儿童康复的主要目的是促进粗大运动功能、精细运动功能、语言理解和表达、社交能力;矫正异常姿势、异常运动模式、异常张力、异常肌力;预防畸形。儿童康复的原则包括:1.全面康复;2.早发现、早治疗;3.康复与教育相结合、康复与游戏相结合。4.康复治疗与有效药物和必要的手术相结合;5.康复治疗与中医治疗相结合;6.治疗患儿与训练家长相结合等。

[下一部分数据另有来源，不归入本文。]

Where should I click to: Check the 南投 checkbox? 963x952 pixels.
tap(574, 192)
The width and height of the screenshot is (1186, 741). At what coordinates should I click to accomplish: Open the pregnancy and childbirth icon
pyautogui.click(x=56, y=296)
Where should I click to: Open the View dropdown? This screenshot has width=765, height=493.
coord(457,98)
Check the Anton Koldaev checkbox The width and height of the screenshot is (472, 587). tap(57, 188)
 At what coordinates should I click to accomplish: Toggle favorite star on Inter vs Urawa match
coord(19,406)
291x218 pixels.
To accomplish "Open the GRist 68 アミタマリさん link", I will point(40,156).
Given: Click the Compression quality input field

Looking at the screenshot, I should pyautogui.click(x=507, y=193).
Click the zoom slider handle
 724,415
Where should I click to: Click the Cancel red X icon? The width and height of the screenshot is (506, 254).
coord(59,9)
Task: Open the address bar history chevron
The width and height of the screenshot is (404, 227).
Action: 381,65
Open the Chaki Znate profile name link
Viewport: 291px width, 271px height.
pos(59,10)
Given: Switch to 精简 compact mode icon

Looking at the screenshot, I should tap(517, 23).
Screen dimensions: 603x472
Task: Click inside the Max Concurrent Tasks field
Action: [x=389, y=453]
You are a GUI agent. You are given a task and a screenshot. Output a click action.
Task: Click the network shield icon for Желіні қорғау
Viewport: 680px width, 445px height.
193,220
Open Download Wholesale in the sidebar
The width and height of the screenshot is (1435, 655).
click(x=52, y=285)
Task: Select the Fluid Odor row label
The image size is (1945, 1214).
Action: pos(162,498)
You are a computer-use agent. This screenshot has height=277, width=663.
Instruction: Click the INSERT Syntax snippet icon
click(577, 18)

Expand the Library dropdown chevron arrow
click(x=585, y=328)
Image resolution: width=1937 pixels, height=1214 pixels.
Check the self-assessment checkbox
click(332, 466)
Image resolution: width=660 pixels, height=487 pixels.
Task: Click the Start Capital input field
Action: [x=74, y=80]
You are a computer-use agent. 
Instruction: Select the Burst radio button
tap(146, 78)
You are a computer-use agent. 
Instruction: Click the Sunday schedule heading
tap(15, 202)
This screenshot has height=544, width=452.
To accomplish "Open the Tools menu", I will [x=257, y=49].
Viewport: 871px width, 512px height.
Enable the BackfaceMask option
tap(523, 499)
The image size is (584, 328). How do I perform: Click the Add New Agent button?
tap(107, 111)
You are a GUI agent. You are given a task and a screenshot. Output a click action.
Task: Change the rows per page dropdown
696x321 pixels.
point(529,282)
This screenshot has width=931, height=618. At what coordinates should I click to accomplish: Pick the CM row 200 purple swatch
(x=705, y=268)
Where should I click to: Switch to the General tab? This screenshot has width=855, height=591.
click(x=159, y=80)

根据儿童康复的原则,通过综合治疗,采用相应的康复手段,能达到较好的治疗效果。
三、儿童康复手段
儿童康复手段包括传统康复手段(按摩、针灸)、运动疗法、作业疗法、言语康复等。
(一)推拿和针灸
推拿是以中医学基础理论为指导,以特定手法技巧刺激人体体表特定部位,运动肢体,由外达内,以防治疾病为主要目的的整体疗法。通过推拿达到用于平衡阴阳、调理气血、温和脏腑、疏通经络、理筋整复等的作用。针灸就是针对人体特定的穴位,通过针刺疗法或灸法,采用特定的手法,进而调节各种器官的功能,达到治病的目的。对于语言、运动、智力障碍的患儿尽早采用推拿和针灸疗法,效果良好。
(二)运动疗法
运动疗法是以针对性改善躯体、生理、心理和精神的功能障碍为主要目标,以作用力和反作用力为主要因子的治疗方法,包括各种主动的躯体活动训练,以及被动的治疗性躯体活动。通过运动疗法能达到以下作用:1.改善运动组织的血液循环、代谢和神经控制。2.促进神经肌肉功能,提高肌力、耐力、心肺功能和平衡功能。3.减轻异常压力或施加必要的治疗压力。4.纠正躯体畸形和功能障碍。
(三)作业疗法
作业疗法是通过功能训练、心理治疗、职业训练及日常生活训练等,使他们在运动功能上、精神上获得最大限度的康复,达到生活自理,为其将来参与社会活动、劳动和工作奠定基础。儿童作业疗法的主要内容包括:1.肩肘关节的伸屈功能和灵活性训练,如推拉砂磨板、拉锯、投接球、套圈等。2.腕指关节的活动能力增强训练,如绘画、折纸、敲鼓、指攀阶梯等。3.手指的协调和灵活性训练如泥塑、弹琴、书法、镶嵌板的匹配、结绳、系扣、解扣等。4.日常生活能力训练等。
(四)言语康复
言语康复主要采用语言训练的方法,针对特定的语言或者言语问题,采取各种方法促进患儿的认知能力,提高语言理解和表达能力,促进沟通和社会交往能力等。主要包括注意力训练、模仿能力训练、理解能力训练、表达能力训练、构音器官运动能力训练、发音训练、交流训练。在语言训练的过程中通常配合感觉统合训练、游戏治疗、音乐治疗和结构化教学等训练方法。
以上各种疗法不是孤立存在的。运动疗法和中医传统小儿推拿有机融合的运动发育推拿法对促进运动功能恢复的效果更佳。如果患儿下肢肌张力高,痉挛者可配合关节活动
度按摩和足底按摩法缓解痉挛。将作业疗法配合体针疗法,治疗效果优于单纯训练者。更有医师将药物如神经生长因子足三里穴位注射,取得了一定的临床疗效。
目前我国已将儿童康复工作纳入儿童保健常规工作中。为促使广大残障儿童及其家庭获得有效、便捷和经济的康复服务,提高患儿及其家庭的生活质量,应及时对患儿经过科学、有效地康复训练,至少争取患儿生活自理。